In the summer of 2015, one Penn State fraternity was suspended until 2018 and some of its members expelled from the fraternity for hosting a Facebook page where photos of naked and unconscious undergraduate women were posted with sexually explicit comments accompanying the photos. It’s important to note, though, that the men expelled from the fraternity received no sanctions on their standing as students in the University. They remained on campus, taking classes and participating in the social life of Penn State students.

Those who participate in the emergency alert system on campus, used for notifying subscribers of emergency events on campus, continue to receive regular ‘alerts’ that a sexual assault has occurred on campus or in an non-campus fraternity house. Since the beginning of Spring semester on January 9, 2017, there have been 14 reported sexual assaults at the University Park campus. According to Penn State’s annual crime report, provided in compliance with the Clery Act, there were 15 on campus and 12 non-campus reported rapes in 2014 and 31 on campus and 20 non-campus reported rapes in 2015. The Clery Report for 2016 data is not yet available, but the Centre Daily Times reports that by Dec. 21, 2016, 34 reports of on-campus sexual assault had been made for that year. Although some of this reporting increase can be explained as a result of increased awareness of sexual assault, the steady climb over three years remains concerning, especially considering that Penn State initiated a prevention program for sexual assault around the same time.

Penn State rolled out their Stand for State initiative, implementing the Green Dot bystander training (a program whose efficacy in preventing sexual assault is promising, though not yet ‘effective’ according to CDC guidelines), in Spring semester 2016 as a prevention program for sexual assault on campus. As I was teaching a course on College Student Life, I sought out a representative from Stand for State to come and present to my students about their intervention. I was eventually connected with a staff member with the alumni association who came and provided an abbreviated training for my students. The presentation involved a video demonstrating bystander techniques used from a program implemented in New Zealand.

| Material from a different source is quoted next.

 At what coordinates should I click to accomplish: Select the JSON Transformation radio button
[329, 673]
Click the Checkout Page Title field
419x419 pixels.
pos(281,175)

Admittedly, I was taken aback at the lack of organization and staff support for the program. There are over 45,000 undergraduates at Penn State’s University Park campus who stand to benefit from this training. Even now, a year later, it appears there is only one woman heading up this program, and the website for the initiative remains relatively bare and uninformative. I’ve encountered anecdotal evidence that Stand for State is collaborating with Penn State’s fraternities and sororities to organize trainings, but I was unable to find any official documentation of this partnership.

Although Penn State is taking steps in a direction of creating a safe environment for its students, I am still startled to see the death of a young man be the trigger for finally reevaluating the fraternity culture at the university. The numerous sexual assaults, the expulsion of a fraternity for their criminal behavior, and the national attention brought to the inequity of sexual assaults on campus against women were not enough to encourage Penn State and the IFC to push for a cultural shift.

It took the death of a male student.

Again, I don’t want to belittle the life lost by this young man. What I do want to point out is how my university’s failure to take strong action to address the problems in the fraternity system belittles the victimization of their female students who were assaulted and raped in these institutions.

In my opinion, this suspension and reexamination should have already happened. And if it had, it’s highly likely that the young man who died would still be alive.

 


Sarah K. Stephens is a developmental psychologist and a senior lecturer at Penn State University. Although Fall and Spring find her in the classroom, she remains a writer year-round. Her short stories and essays have appeared in LitHub, The Millions, National Book Critics Circle: Critical Mass, Five on the Fifth, The Indianola Review, and (parenthetical). Her debut novel, A Flash of Red, was released in December 2016 by Pandamoon Publishing.